*** Opening of GIVEN RECORDS ***
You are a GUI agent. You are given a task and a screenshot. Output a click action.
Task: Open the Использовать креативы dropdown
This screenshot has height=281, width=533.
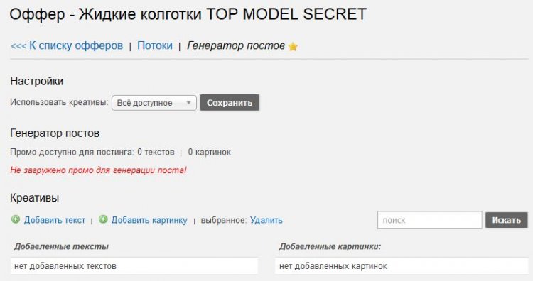154,103
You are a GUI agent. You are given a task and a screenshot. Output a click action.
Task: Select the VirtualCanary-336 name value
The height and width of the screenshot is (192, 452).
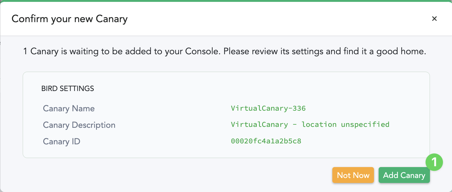pos(268,108)
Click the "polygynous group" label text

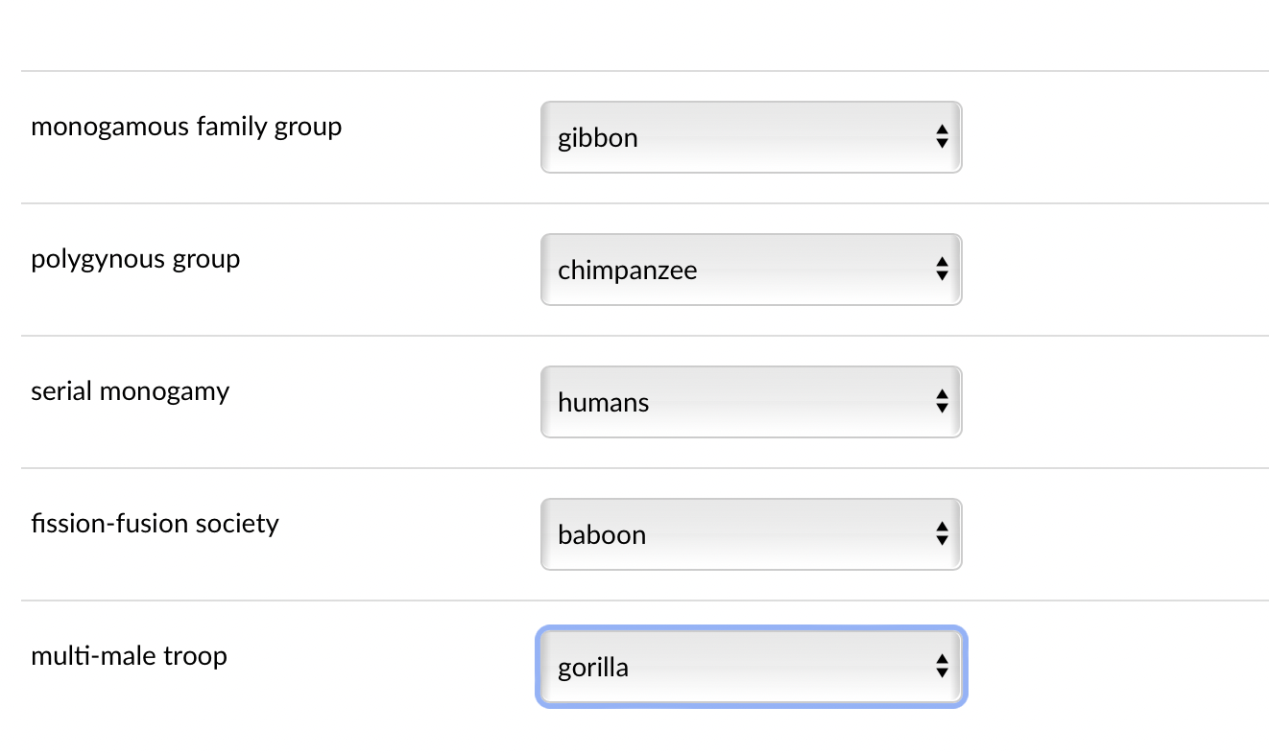click(x=135, y=258)
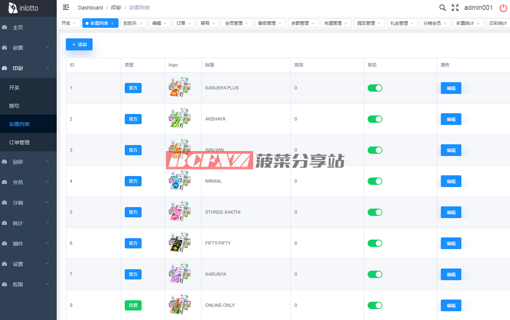510x320 pixels.
Task: Go to Dashboard breadcrumb link
Action: point(90,8)
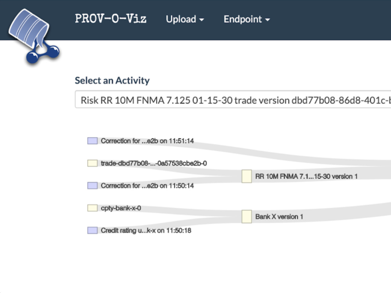Image resolution: width=391 pixels, height=293 pixels.
Task: Select the 'Credit rating u...k-x' activity node
Action: click(92, 230)
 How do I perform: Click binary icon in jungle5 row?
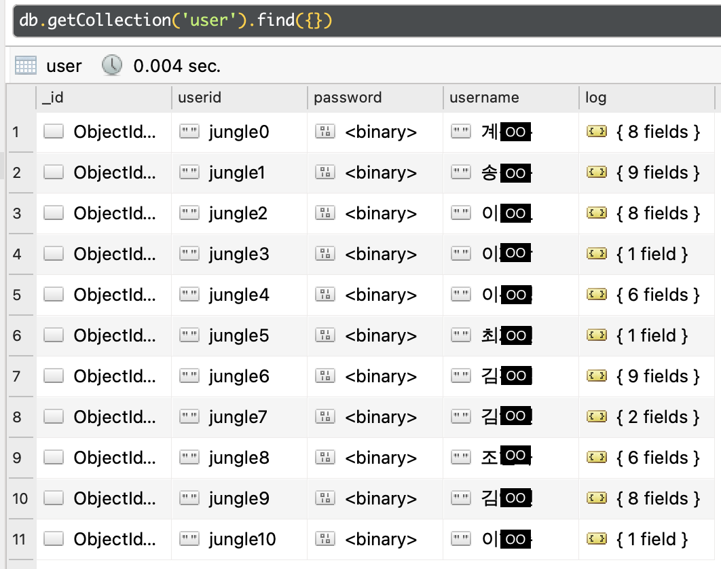325,335
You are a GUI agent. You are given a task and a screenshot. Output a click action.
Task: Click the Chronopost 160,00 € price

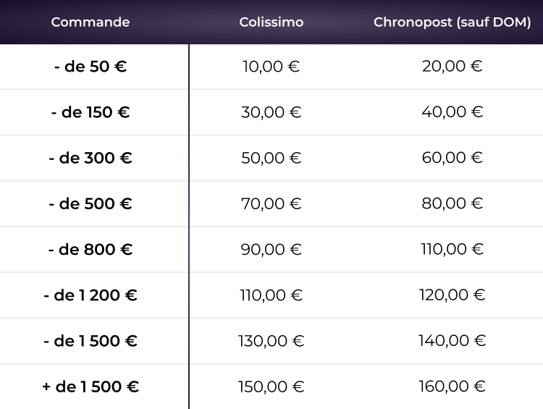[x=453, y=387]
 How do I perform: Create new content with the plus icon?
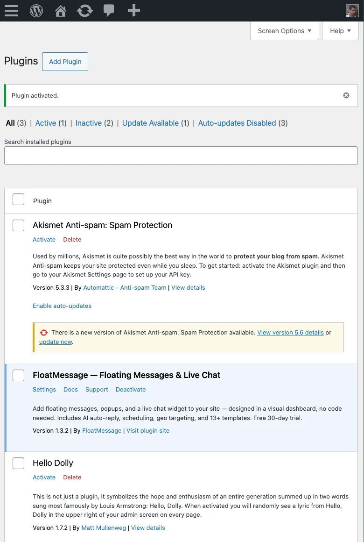133,10
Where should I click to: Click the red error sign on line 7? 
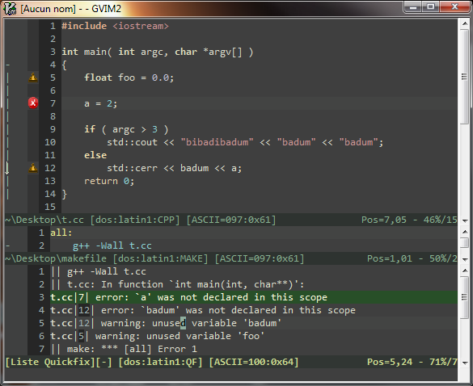[33, 103]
*** Close of GIVEN RECORDS ***
■ **TASK TO COMPLETE**: Beginning with the line with "Task: Open the Использовать креативы dropdown", repeat the entries above exactly, up to and including the last line, leaving out pictures.

■ **ANSWER BOX**:
Task: Open the Использовать креативы dropdown
This screenshot has height=281, width=533.
154,103
You are a GUI agent. You are given a task and a screenshot. Output a click action.
Task: Select the VirtualCanary-336 name value
The height and width of the screenshot is (192, 452).
pos(268,108)
Click the "polygynous group" label text

click(x=135, y=258)
510x320 pixels.
Task: Go to Dashboard breadcrumb link
Action: point(90,8)
Image resolution: width=391 pixels, height=293 pixels.
Task: Select the 'Credit rating u...k-x' activity node
Action: click(92, 230)
 How do I perform: Click binary icon in jungle5 row?
325,335
You are a GUI agent. You are given a task and a screenshot. Output a click action.
Task: Click the Chronopost 160,00 € price

[x=453, y=387]
 How do I perform: Create new content with the plus icon?
133,10
Where should I click to: Click the red error sign on line 7? 
[33, 103]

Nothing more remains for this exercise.